Reproduce the lines of the listing below word for word, beginning with the line that contains "Where should I click to: Click the equation" and continuing through the line that contains "Action: point(667,493)", with both of those lines included.

========================================================================

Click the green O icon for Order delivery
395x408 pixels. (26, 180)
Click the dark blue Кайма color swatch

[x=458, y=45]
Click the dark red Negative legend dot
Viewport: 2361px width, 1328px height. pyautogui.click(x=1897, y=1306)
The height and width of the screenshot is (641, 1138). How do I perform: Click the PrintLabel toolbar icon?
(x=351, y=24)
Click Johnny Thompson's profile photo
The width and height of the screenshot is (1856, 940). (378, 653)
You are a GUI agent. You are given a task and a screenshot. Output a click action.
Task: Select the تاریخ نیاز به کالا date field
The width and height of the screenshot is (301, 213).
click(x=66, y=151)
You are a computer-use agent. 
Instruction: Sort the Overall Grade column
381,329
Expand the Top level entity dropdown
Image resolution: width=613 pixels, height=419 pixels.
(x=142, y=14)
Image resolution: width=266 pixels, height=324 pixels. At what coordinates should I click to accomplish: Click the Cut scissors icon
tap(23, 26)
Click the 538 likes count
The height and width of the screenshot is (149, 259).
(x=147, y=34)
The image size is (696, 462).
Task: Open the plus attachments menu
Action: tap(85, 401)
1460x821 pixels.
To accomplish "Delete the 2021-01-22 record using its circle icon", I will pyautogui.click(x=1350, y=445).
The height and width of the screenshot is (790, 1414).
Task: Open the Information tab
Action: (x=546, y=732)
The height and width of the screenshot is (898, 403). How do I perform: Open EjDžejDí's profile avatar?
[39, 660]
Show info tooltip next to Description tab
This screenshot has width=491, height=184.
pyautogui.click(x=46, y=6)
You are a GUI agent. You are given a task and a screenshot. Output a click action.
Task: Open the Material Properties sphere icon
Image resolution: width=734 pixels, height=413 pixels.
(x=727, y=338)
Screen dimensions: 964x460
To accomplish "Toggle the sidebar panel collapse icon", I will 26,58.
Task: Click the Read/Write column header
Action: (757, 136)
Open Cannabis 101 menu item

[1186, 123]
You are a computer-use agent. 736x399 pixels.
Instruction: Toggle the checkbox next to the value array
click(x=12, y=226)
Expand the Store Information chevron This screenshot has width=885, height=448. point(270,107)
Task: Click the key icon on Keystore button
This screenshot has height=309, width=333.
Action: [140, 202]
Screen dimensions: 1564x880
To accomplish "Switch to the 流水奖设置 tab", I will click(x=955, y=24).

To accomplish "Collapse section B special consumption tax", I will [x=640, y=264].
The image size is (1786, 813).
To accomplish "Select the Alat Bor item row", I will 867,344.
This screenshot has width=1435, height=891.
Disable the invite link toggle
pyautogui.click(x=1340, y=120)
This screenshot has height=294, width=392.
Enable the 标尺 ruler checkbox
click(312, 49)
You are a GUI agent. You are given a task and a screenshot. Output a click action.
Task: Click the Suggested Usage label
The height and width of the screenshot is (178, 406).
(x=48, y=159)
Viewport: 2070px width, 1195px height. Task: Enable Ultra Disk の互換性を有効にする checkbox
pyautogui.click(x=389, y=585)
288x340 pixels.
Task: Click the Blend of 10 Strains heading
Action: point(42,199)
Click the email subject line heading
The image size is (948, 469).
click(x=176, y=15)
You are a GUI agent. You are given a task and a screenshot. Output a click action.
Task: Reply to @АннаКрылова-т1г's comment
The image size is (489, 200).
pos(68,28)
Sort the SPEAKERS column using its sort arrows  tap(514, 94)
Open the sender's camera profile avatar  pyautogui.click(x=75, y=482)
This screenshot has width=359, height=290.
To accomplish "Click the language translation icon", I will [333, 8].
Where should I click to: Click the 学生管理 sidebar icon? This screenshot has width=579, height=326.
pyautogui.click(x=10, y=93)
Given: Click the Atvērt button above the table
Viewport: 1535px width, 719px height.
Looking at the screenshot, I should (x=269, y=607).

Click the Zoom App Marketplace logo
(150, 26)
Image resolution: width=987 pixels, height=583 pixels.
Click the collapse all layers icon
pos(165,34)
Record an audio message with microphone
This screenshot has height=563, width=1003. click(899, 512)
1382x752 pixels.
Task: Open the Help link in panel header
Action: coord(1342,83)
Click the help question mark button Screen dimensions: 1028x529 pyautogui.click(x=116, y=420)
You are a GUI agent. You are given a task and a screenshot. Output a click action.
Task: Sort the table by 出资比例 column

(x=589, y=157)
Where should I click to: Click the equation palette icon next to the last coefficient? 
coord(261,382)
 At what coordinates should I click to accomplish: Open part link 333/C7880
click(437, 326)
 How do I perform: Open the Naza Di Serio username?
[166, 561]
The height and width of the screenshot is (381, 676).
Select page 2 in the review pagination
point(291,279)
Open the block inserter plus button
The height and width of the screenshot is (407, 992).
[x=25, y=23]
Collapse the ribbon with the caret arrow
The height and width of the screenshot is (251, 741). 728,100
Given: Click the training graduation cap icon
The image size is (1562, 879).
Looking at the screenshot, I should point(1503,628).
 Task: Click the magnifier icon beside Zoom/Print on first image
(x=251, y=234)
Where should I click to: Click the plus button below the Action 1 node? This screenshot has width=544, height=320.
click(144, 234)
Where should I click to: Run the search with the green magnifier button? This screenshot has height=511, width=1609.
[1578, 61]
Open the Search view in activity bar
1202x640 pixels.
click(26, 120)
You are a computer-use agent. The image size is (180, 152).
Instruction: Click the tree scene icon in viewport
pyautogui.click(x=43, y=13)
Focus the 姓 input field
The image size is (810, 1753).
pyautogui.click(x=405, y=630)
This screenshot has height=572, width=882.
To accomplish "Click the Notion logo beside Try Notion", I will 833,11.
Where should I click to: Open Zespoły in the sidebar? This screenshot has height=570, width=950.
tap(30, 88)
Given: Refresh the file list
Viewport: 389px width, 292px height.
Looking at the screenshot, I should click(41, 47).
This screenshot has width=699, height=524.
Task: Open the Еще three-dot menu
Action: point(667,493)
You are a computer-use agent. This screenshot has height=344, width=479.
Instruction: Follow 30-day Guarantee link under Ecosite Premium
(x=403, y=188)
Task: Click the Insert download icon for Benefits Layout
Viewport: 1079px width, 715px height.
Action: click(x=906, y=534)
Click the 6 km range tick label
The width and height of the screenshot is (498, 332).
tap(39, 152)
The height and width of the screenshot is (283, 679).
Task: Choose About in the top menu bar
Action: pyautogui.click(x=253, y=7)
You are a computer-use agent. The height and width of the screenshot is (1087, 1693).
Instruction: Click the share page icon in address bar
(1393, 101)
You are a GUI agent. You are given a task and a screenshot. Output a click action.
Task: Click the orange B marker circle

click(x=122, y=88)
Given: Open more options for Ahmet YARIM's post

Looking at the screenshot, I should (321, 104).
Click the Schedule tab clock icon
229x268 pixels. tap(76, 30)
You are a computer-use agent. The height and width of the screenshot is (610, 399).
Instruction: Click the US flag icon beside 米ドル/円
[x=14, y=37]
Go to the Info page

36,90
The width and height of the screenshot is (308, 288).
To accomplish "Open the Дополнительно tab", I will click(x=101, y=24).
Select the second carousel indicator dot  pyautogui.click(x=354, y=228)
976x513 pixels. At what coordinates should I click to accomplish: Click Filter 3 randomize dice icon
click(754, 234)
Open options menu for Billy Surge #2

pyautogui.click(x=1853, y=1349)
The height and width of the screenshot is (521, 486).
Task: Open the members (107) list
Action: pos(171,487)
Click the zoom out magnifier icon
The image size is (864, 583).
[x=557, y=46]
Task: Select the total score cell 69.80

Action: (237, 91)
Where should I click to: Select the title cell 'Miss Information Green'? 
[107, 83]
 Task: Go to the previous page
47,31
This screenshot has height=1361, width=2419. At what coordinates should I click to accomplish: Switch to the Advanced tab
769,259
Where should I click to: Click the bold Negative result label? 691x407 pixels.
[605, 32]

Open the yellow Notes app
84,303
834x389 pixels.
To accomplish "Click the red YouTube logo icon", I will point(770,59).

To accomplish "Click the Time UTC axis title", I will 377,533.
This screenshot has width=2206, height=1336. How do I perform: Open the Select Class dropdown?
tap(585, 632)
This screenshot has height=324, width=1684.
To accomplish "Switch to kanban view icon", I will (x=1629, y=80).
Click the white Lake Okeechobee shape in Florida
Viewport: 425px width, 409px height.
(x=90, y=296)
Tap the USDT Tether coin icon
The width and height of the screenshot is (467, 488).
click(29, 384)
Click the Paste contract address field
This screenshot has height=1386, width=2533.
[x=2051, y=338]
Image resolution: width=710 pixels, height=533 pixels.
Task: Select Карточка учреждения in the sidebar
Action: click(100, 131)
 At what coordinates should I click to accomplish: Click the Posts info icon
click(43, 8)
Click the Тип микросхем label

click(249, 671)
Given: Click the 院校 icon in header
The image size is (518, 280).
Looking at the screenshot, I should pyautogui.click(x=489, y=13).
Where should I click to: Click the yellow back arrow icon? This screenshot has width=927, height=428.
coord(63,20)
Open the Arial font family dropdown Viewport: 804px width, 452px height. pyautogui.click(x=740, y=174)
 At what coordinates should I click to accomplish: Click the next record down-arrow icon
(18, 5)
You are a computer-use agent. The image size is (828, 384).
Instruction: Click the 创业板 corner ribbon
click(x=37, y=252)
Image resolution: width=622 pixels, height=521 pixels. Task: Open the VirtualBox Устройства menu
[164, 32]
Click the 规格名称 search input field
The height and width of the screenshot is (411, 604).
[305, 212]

========================================================================

Solution
Where should I click to: Click the equation palette icon next to the last coefficient? 
coord(261,382)
 At what coordinates should I click to accomplish: Open part link 333/C7880
click(437, 326)
 How do I perform: Open the Naza Di Serio username?
[166, 561]
The height and width of the screenshot is (381, 676).
Select page 2 in the review pagination
point(291,279)
Open the block inserter plus button
The height and width of the screenshot is (407, 992).
[x=25, y=23]
Collapse the ribbon with the caret arrow
The height and width of the screenshot is (251, 741). 728,100
Given: Click the training graduation cap icon
The image size is (1562, 879).
Looking at the screenshot, I should point(1503,628).
 Task: Click the magnifier icon beside Zoom/Print on first image
(x=251, y=234)
Where should I click to: Click the plus button below the Action 1 node? This screenshot has width=544, height=320.
click(144, 234)
Where should I click to: Run the search with the green magnifier button? This screenshot has height=511, width=1609.
[1578, 61]
Open the Search view in activity bar
1202x640 pixels.
click(26, 120)
You are a computer-use agent. The image size is (180, 152).
Instruction: Click the tree scene icon in viewport
pyautogui.click(x=43, y=13)
Focus the 姓 input field
The image size is (810, 1753).
pyautogui.click(x=405, y=630)
This screenshot has height=572, width=882.
To accomplish "Click the Notion logo beside Try Notion", I will 833,11.
Where should I click to: Open Zespoły in the sidebar? This screenshot has height=570, width=950.
tap(30, 88)
Given: Refresh the file list
Viewport: 389px width, 292px height.
Looking at the screenshot, I should click(41, 47).
This screenshot has width=699, height=524.
Task: Open the Еще three-dot menu
Action: point(667,493)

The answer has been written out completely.